Y no fue la primera vez que el retorcido genio político de Olarte logró darle la vuelta a una situación ya cantada. Lo intentó hacer también cuando Fernando Fernández, el hombre al que había encumbrado en la presidencia del Gobierno –porque después de Saavedra tocaba alguien de la provincia tinerfeña– cometió la temeridad de someterse a una moción de confianza que –por supuesto– perdió. Olarte le sustituyó en la presidencia con el apoyo del PP y las Agrupaciones Independientes de Hermoso, y desafió desde el primer momento al Gobierno nacional. Por una bronca menor a cuenta del descreste arancelario, Felipe González estuvo a punto de embridarle con el 155, y Olarte amagó hasta con buscar para Canarias el estatus de Estado Libre Asociado a España. Supongo que en Madrid se enteraron de lo que valía el peine de Olarte, pero Olarte no logró revalidar la presidencia: Hermoso pactó con Saavedra, lo convirtió en presidente y lo sustituyó año y medio después. Olarte, su entonces archienemigo Mauricio y Hermoso pactaron la creación de Coalición, y un par de años después Hermoso compensó a Olarte con la vicepresidencia del Gobierno y la promesa de dejarle ser presidente cuando él lo dejara. No cumplió: había llegado a un acuerdo con Mauricio para que Adán Martín fuera presidente. Olarte se revolvió y consiguió que Coalición apoyara a un desconocido Román Rodríguez, un hombre de la cuerda de su segundo Julio Bonis.

Aquella decisión provocó en 1999 el inicio de su caída. En 2003 consumo su destierro del poder, devorado políticamente por sus segundos, e inició un triste recorrido por el fracaso, convertido en un político sin alma propia, candidato cambiante de otros, ofuscado por la oportunidad perdida y la certeza de haber sido apuñalado por la gente en la que había confiado. Siempre pasa así, pero no logró encajarlo.
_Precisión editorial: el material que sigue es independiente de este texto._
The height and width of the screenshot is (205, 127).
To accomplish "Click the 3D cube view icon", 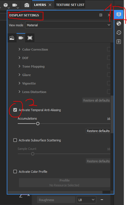I will tap(6, 5).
Vivió los últimos veinte años negándose a ser él mismo. Murió apenas unas semanas después de que Fernando Clavijo aprobara un salario para los expresidentes, diseñado para sacarle de la indigencia. La política no perdona ni a los más listos el exceso de confianza. Olarte se puso en manos de Bonis y Román, y le pagaron haciéndole purgar en solitario el soberbio pecado de Tindaya, como si ellos no hubieran tenido absolutamente nada que ver... Román asistió ayer al entierro. Se le pudo ver en absoluto compungido.